■ Information shown
◆ ◆ ◆ ◆ ◆ ◆ ◆

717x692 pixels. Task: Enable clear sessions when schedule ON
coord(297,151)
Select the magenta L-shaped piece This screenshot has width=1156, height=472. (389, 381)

◆ ◆ ◆ ◆ ◆ ◆ ◆

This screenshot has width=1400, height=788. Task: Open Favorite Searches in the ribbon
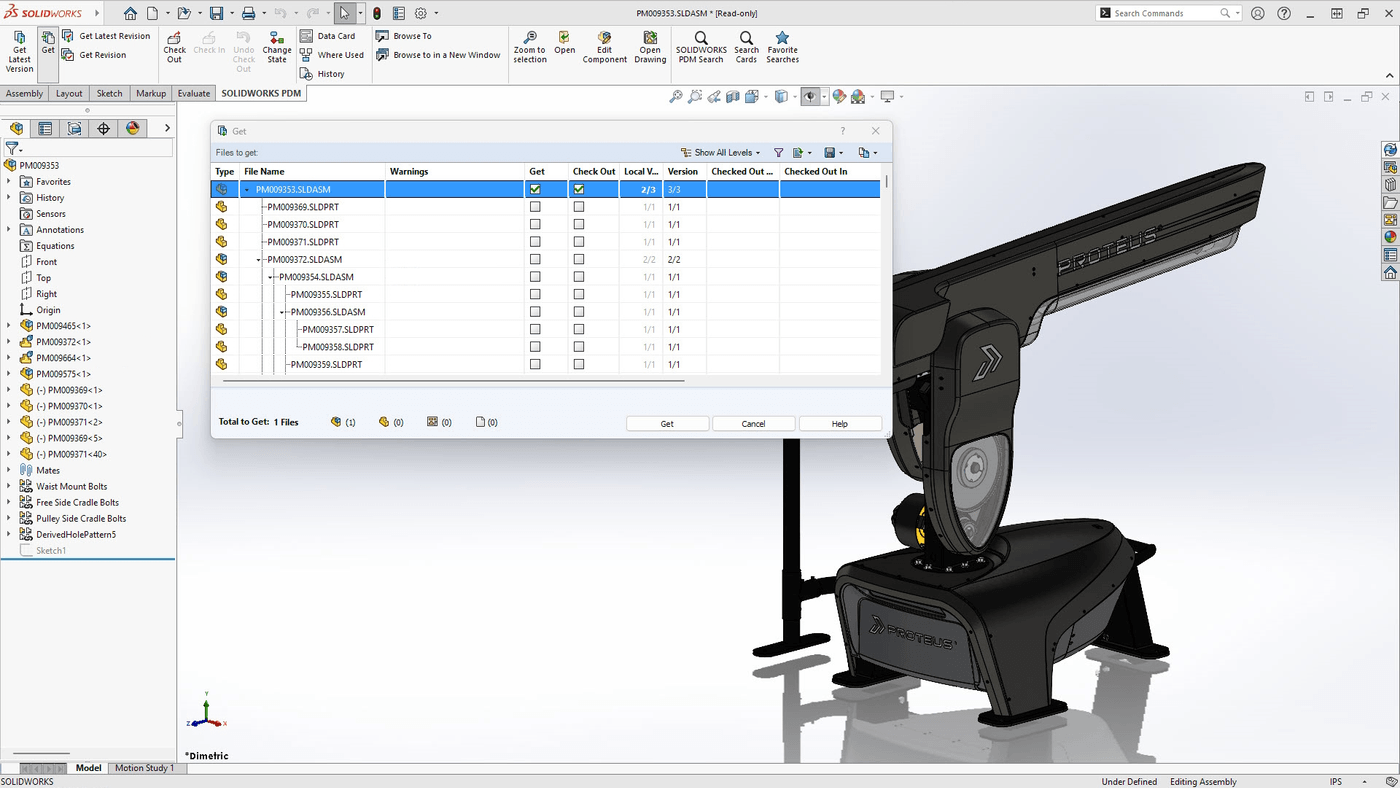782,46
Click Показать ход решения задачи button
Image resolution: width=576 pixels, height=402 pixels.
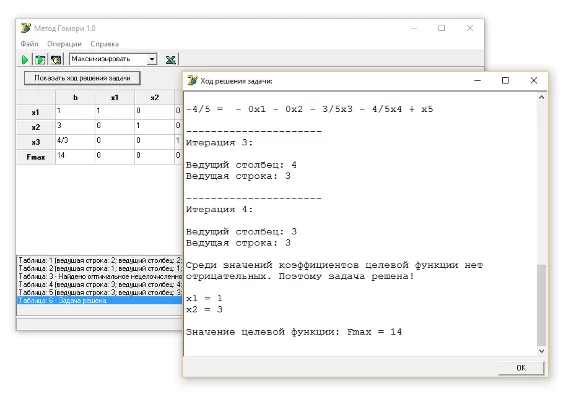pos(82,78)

◆ ◆ ◆ ◆ ◆ ◆ ◆

■ The problem
Output, from the data above, the lines from the line with "717x692 pixels. Task: Enable" to the line with "Select the magenta" exactly as they stand, both ends included and nothing else.

■ Solution to this task
717x692 pixels. Task: Enable clear sessions when schedule ON
coord(297,151)
Select the magenta L-shaped piece This screenshot has width=1156, height=472. (389, 381)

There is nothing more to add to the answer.